One catch.  You had to live in them.

My friend who is a college professor bought one of these homes.

It was still a “bad” neighborhood when she moved in and started fixing up her home.

It was an attractive place when she got through with it.

And it was the perfect place for her to display the art she had collected all her life.

I went to visit her one day and as I walked around I got a funny feeling:

“What’s missing in this picture?”  I couldn’t put my finger on it though.

Finally I said: “Something is missing from your home.  I just don’t know what it is.”

She laughed.  And then said, “You figured it out. I can tell you what’s missing.

My TV, my stereo, my microwave, my VCR, my vacuum cleaner, Just about everything electric.

My home has been broken into six times since I moved in two years ago.
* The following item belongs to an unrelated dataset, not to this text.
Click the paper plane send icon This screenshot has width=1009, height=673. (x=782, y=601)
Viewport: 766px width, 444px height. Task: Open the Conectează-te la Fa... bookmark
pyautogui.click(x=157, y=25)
There’s nothing electric left.  They’ve taken everything.

The only thing they never stole was my art–which was the most valuable stuff  I own.

Ironic isn’t it? They didn’t know what was really valuable.”

In the gospel Jesus talks about thieves and marauders.

And we do have many in our lives.

We fear the thieves which can take our possessions,

We fear the thieves which can take our health,

We fear the thieves which can take so much of what is valuable to us.

But the Lord promises that which is most valuable about us, to us, he will protect.

And it’s not the stuff the world thinks is valuable–but that which is ultimately valuable.

The question is do we know what is ultimately valuable about our lives–

or are we like the thieves who took everything from my friend except what was really

Valuable.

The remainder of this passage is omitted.